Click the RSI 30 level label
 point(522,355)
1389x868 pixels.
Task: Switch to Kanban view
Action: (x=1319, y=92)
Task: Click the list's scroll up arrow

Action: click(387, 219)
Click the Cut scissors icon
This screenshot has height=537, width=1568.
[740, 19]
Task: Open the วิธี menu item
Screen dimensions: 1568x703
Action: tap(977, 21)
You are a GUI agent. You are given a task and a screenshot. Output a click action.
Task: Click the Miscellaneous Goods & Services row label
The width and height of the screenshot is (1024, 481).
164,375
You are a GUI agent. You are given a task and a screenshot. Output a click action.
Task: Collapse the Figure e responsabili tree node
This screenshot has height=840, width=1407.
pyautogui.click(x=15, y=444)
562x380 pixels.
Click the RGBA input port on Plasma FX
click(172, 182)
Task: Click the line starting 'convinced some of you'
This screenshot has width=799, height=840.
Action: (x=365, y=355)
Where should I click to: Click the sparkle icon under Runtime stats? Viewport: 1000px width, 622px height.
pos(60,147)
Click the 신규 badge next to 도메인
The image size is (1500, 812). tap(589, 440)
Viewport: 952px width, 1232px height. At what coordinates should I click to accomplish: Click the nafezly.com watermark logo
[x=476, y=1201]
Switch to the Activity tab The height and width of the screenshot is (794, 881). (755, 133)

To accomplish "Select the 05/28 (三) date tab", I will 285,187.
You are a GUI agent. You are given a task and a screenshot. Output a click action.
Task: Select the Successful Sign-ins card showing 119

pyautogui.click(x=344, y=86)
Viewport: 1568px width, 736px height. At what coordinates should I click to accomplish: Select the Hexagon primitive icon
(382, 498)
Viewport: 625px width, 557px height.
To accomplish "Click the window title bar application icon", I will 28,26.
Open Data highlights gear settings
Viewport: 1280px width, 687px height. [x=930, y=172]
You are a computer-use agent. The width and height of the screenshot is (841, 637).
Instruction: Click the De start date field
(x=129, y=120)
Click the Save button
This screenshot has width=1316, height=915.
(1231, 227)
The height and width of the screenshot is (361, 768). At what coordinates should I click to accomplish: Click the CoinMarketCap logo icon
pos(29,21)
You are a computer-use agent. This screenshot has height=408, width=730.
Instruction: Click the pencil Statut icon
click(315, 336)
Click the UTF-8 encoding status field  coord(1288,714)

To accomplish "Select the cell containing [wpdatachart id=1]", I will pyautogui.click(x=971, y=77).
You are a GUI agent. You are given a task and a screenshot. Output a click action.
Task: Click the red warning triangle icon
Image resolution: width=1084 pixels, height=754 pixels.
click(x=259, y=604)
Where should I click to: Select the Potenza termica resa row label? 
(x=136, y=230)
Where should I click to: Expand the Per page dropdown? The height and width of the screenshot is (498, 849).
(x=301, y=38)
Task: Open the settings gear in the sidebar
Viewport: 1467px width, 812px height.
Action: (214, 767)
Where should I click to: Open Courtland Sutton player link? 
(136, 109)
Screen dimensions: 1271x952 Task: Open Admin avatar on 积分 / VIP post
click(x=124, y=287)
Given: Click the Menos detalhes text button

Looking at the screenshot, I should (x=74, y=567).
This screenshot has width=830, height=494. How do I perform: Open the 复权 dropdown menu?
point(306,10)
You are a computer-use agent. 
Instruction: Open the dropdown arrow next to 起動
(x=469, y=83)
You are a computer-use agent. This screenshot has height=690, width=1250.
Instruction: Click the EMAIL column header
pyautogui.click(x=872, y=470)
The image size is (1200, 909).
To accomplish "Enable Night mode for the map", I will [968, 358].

● ● ●

* **ZUR AUFGABE**: Übertrage die Datensätze von der Zeile mit „The image size is (1200, 909).“ bis einschließlich zum Ende der Datensätze in eine zweispaltige CSV mit den Spalten „eingabe“ und „ausgabe“. Jeder Text kommt mit seiner Antwort in eine eigene Zeile, beide jeweils als ein Feld in Anführungszeichen, Zeilenumbrüche durch Leerzeichen ersetzt.

* **VOLLSTÄNDIGE LÖSUNG**:
eingabe,ausgabe
"The image size is (1200, 909). To accomplish ""Enable Night mode for the map"",","I will [968, 358]."